Open MPI logo

Open MPI User's Mailing List Archives

  |   Home   |   Support   |   FAQ   |   all Open MPI User's mailing list

Subject: Re: [OMPI users] error no=110 (Connection timeout)
From: Jeff Squyres (jsquyres_at_[hidden])
Date: 2009-05-06 16:59:01


Sorry for the delay in replying; this mail slipped by me in my inbox.

On Apr 26, 2009, at 11:50 PM, Rangesh Gupta wrote:

> Hi all,
>
> I m facing problem while running Openfoam1.5 the executable is
> sonicTurbFoam with the help of openmpi it hang after some time,
> every time it hang at different place. The Mpi command is
>
> mpirun --mca btl_openib_if_include ib0 -mca btl_tcp_if_exclude
> lo,eth0,eth1 --mca btl_openib_ib_timeout 40 -n $NO_OF_PROCESS -
> machinefile $MYHOSTS $1 -parallel

FWIW, if you're submitting via slurm, the -machinefile and -n options
shouldn't be necessary -- it should get those directly from SLURM.

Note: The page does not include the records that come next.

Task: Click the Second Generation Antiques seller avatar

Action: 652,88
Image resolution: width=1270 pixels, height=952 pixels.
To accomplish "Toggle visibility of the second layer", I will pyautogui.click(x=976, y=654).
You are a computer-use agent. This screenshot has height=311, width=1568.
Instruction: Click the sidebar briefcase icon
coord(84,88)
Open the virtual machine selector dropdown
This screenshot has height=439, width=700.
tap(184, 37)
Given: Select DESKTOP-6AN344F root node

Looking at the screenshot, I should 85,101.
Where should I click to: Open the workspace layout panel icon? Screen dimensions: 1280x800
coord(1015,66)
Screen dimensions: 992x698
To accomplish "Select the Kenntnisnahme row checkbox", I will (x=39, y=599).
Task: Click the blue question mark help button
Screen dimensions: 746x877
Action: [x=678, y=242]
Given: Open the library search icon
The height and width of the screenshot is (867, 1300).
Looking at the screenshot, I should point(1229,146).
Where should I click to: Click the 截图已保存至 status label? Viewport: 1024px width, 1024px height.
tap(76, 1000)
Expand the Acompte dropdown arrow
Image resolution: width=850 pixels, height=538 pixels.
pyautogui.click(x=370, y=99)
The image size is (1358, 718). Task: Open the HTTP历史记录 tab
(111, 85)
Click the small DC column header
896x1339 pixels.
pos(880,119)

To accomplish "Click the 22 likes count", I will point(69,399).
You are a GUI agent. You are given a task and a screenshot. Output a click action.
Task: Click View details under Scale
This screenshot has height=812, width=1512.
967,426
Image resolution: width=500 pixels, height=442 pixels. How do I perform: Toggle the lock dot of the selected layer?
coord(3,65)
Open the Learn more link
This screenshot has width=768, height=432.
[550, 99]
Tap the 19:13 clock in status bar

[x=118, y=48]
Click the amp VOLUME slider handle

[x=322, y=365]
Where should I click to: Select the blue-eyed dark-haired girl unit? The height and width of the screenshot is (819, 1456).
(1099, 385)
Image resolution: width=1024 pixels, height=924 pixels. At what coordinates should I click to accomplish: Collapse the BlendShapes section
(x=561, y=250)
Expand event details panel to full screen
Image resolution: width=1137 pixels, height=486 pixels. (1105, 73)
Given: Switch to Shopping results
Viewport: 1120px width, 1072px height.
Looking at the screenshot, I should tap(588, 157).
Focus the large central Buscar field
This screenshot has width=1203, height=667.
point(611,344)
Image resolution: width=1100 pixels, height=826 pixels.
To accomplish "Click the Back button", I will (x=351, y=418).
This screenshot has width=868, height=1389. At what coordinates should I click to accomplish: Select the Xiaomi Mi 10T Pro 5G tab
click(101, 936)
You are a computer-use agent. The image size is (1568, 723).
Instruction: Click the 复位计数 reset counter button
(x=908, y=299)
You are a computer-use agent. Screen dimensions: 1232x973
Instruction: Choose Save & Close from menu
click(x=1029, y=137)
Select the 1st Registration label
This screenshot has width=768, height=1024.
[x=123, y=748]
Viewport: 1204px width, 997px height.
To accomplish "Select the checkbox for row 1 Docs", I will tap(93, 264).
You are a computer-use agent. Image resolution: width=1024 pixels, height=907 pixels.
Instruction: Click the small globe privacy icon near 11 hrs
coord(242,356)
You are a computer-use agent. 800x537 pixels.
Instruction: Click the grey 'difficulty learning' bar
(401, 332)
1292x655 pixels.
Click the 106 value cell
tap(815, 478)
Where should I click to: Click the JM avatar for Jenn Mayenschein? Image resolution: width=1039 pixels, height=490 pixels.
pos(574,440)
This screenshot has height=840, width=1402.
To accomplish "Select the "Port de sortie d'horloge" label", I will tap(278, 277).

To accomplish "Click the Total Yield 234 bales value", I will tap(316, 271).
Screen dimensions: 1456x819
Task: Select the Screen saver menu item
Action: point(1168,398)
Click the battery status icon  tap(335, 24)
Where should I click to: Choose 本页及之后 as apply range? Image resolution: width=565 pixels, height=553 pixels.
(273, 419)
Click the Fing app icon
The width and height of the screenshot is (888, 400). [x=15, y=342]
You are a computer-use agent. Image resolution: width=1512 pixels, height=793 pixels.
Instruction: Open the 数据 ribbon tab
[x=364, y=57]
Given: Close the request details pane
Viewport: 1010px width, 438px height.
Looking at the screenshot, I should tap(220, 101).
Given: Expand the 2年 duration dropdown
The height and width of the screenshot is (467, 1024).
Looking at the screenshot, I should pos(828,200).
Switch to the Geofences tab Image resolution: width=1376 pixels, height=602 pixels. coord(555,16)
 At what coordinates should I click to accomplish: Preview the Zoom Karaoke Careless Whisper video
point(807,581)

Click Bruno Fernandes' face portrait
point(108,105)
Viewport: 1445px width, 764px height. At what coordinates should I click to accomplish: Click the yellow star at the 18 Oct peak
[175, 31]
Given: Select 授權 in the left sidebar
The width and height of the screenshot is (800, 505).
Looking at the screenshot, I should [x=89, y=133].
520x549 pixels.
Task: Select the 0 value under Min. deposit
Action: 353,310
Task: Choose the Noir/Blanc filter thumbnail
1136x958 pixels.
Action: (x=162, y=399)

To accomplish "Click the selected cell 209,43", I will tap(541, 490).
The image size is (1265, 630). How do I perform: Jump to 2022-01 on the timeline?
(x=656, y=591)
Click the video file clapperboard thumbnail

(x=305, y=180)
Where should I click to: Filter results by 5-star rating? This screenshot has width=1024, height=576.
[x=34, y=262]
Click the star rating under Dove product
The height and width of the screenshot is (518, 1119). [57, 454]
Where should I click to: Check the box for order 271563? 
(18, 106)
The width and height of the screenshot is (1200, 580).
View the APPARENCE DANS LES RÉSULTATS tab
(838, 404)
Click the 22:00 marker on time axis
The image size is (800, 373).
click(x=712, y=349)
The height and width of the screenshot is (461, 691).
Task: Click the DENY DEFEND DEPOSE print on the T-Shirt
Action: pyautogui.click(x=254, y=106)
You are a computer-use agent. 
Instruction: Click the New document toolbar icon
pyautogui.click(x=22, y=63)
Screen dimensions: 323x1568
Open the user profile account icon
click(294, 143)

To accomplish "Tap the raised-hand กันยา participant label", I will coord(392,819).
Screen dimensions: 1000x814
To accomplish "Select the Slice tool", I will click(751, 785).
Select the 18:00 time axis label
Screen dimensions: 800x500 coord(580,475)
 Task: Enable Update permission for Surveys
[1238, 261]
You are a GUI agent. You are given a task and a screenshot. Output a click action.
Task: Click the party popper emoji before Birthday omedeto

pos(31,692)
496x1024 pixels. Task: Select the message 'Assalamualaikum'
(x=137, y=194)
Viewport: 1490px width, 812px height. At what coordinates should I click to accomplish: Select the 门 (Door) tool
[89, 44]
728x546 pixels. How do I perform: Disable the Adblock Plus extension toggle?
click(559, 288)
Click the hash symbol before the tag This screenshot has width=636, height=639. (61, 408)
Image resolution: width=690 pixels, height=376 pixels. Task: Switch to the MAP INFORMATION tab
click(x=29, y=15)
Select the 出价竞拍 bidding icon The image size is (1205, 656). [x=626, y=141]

> We are using 64 processor on 8 nodes.
>
> I m submitting it with the help of lsf scheduler and internally it
> usage SLURM as a resource manager.
>
> Error :
> [n112][0,1,41][btl_tcp_frag.c:
> 202:mca_btl_tcp_frag_recv] mca_btl_tcp_frag_recv: readv failed with
> errno=110
> [n112][0,1,43][btl_tcp_frag.c:202:mca_btl_tcp_frag_recv]
> mca_btl_tcp_frag_recv: readv failed with errno=110

errno=110 is timeout on Linux. Do you happen to have firewalling
enabled on your compute nodes? OMPI needs to be able to use random
TCP ports to connect between all of the processes in an MPI job.

-- 
Jeff Squyres
Cisco Systems